*What the task asks*
Continue the radio monologue below about Melbourne Football Club figures, picking up right after its last sentence.

#### Excerpt

Martin was a guest on episode 26 of the podcast, telling stories about the people in this speech in advance of 2021 Grand Final

20 September 2018, SEN radio, Melbourne, Australia

This stunning radio monologue was aired on Andy Maher’s Afternoons show on SEN, 20/9/18, before Melbourne’s do or die Prelinminary Final against West Coast.

Thinking about you Tom Wills and how it started with you 160 years ago, the oldest football club in the world still playing in the elite competition of its code.

Thinking about you Ivor Warne Smith, the best player my grandfather, a working man, ever saw. That was in the early 1920s – you were playing with Latrobe in Tassie. Later, you won two Brownlows with Melbourne. Still later, as chairman of selectors, you were the steady hand behind the volatile Norm Smith as Melbourne powered to six premierships.

Thinking about you Ron Barassi, how you were brought up by Norm Smith after you father, a Melbourne premiership player, was killed in action during World War 2. You were the game’s great moderniser and after you left Melbourne for Carlton in 1965 the Dees never won another.

Thinking about you Brian Dixon, how you played on the wing in five Melbourne premierships and then spent the next 50 years working to make Australian football an international game, how you were dismissed as an eccentric, just like Tom Wills was.

Thinking about you Ron Barassi, about interviewing you and raising the oft-told football legend that you invented handball as an offensive weapon at half-time in the 1970 grand final and you smashing the table with your big fist and crying out, “That is not true! Len Smith invented handball at Fitzroy in the 1960s!”. Part of what made you great was that you had a blazing inner truthfulness.

Thinking about you Robbie Flower, and going to the footy late in your career with Paul Kelly and seeing you get caught with the ball - Robbie Flower never got caught with the ball! – and Paul Kelly writing a piece on mortality and how the end comes to us all.

Thinking about you Sean Wight, wrongly called Irish by the Melbourne fans when you were actually Scottish, thinking about your epic clash with Dermott Brereton in the 1987 preliminary final, of the mark you took over Brereton in the first quarter, of the headlock you slapped on him when it got nasty.

Thinking about you, Jimmy, running across the mark in that game and the morgue-like silence that followed Buckenara’s goal that gave Hawthorn victory after Melbourne had led most of the day. Thinking how you told me you fled to Paris and on the Metro a man lent forward and said, “Aren’t you the bloke who ran across the mark in the preliminary final?”, and you knew you could never escape it, you’d have to go back, and you’d have to do better than you’d ever dreamed of doing to atone for your error. Four years later, you won the Brownlow. You told me you won the Brownlow because you ran across the mark. That’s how your mind worked, Jimmy. Each obstacle was an opportunity.

########
#### Data listing

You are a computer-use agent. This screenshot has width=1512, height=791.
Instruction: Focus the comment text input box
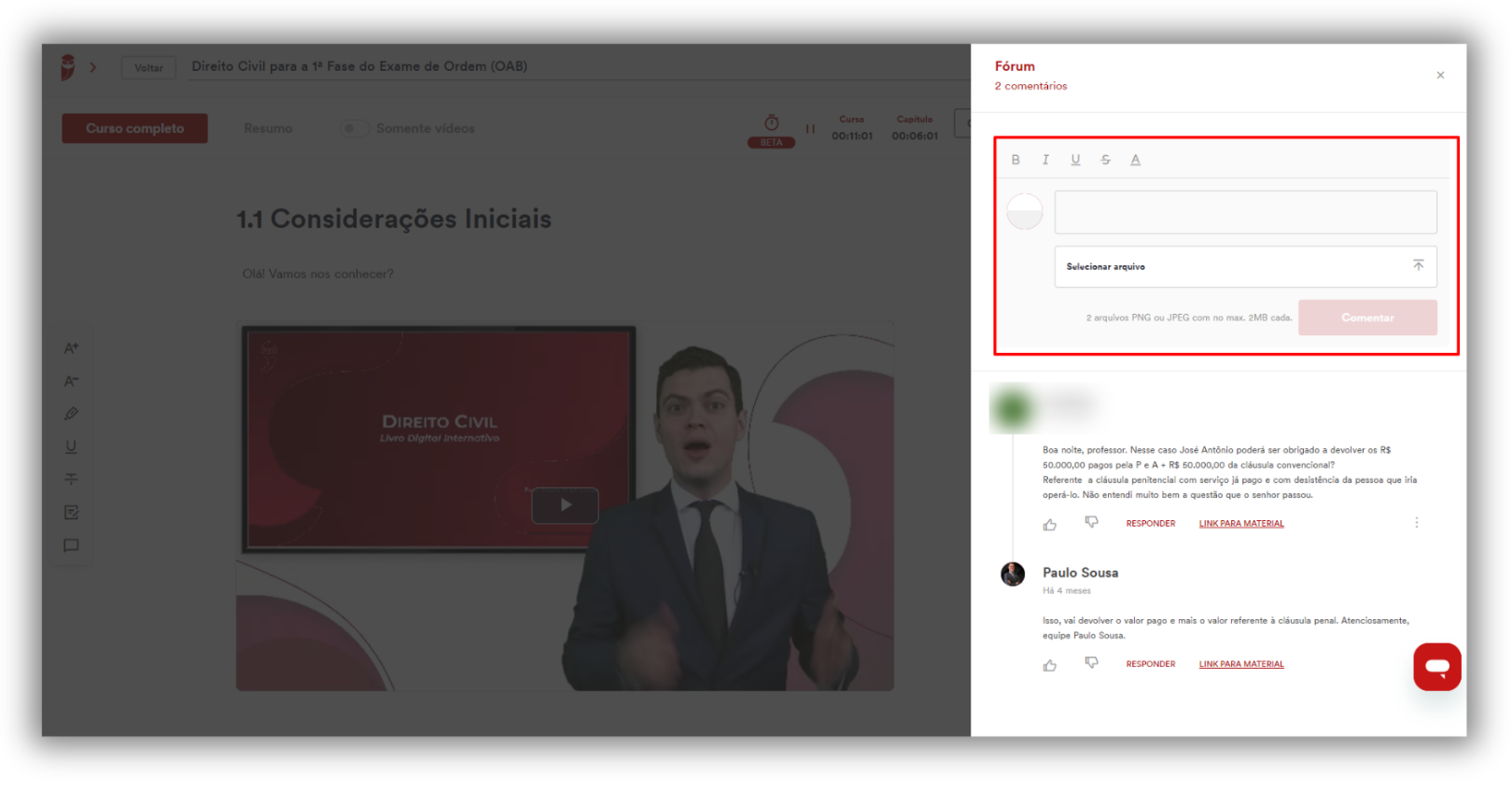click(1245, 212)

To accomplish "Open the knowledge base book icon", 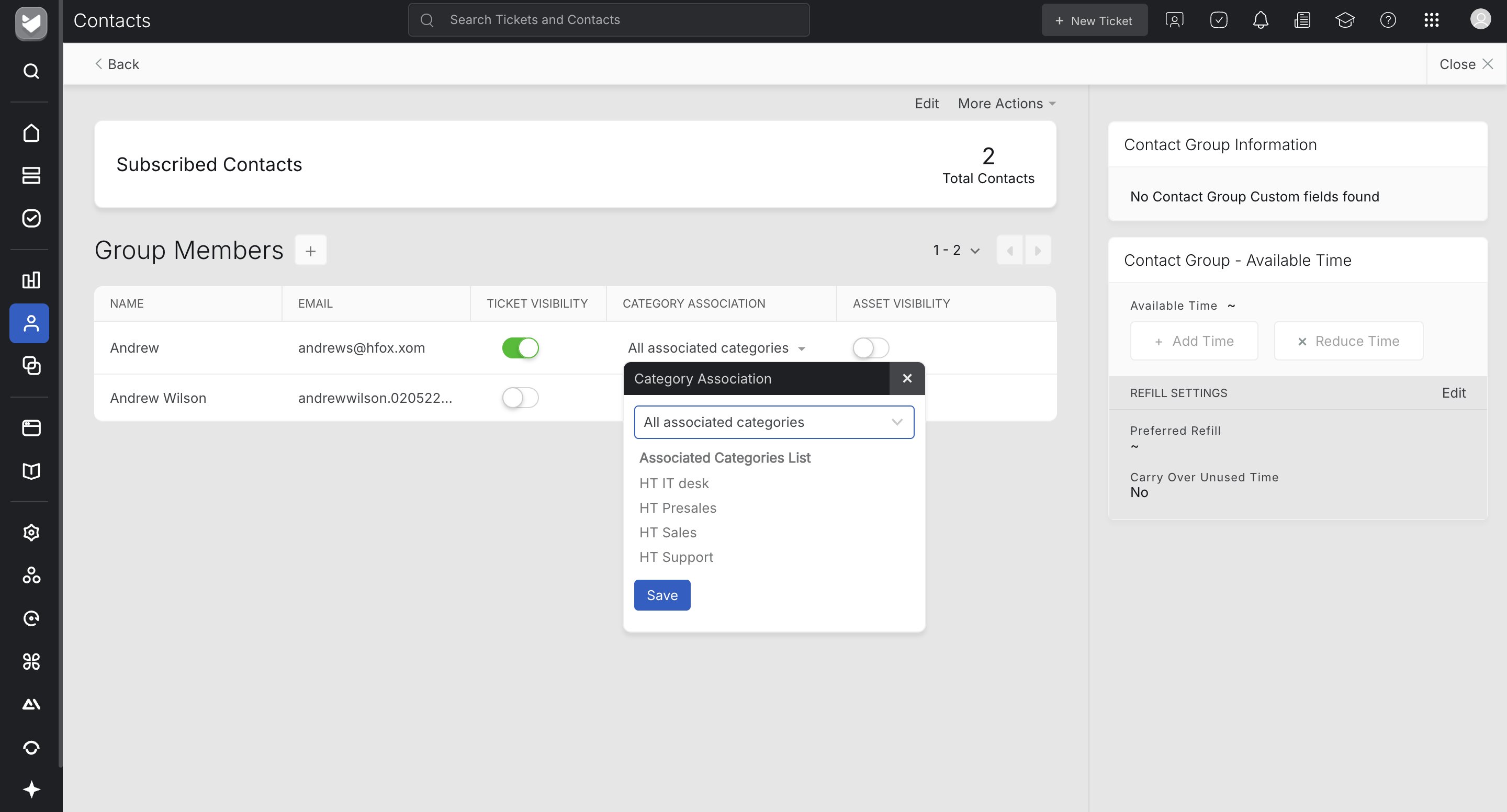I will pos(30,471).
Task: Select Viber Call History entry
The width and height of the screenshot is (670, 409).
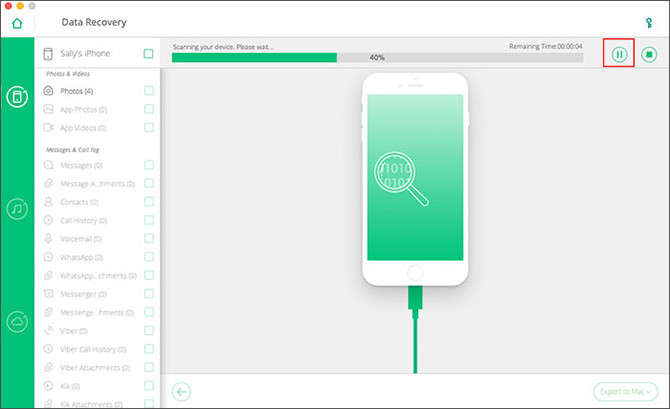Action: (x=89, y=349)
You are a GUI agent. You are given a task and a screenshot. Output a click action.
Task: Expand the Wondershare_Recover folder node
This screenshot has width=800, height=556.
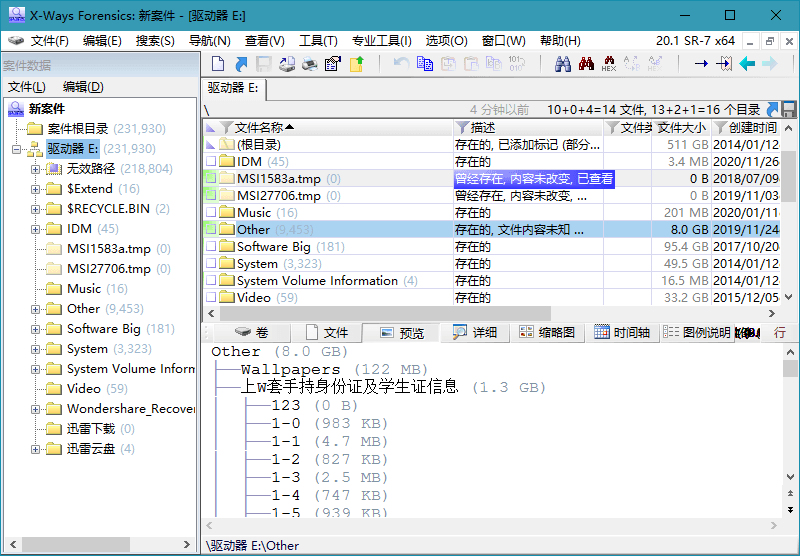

########

*Written response*
Thinking about you Jimmy - when you were dying – going to Yuendumu and the Warpiri tribal lands five hours north-west of Alice Springs because Liam Jurrah came from Yuendumu and, as club president, you’d told the Melbourne players you wanted to see the place every one of them was from. Everyone knew you were dying. The Warlpiri people were in awe of your act and I saw how whitefellers can pass into the dreaming of this land.

Thinking about you Liam Jurrah, taking the 2010 Mark of the Year, tumbling over the top of a pack in Adelaide, up so high you took it on the way down as you fell head-first to the ground and the commentator crying that one name, that one word, so that it reverberated around Australia: “JURR-A-A-H!”

Thinking about the night in the Long Room at the MCG when Liam Jurrah’s grandmother, who had come down from Yuendumu, addressed a club function in Warlpiri. Her language. Thinking about Liam telling me that, once when he had an injury, his grandmother and some other Warlpiri women elders sang it away.

Thinking about just how low Melbourne were at the time when Jimmy came back as president, thinking about their courageous captain James MacDonald, a slight man who seldom spoke but could knock you into next week with his hip and shoulder.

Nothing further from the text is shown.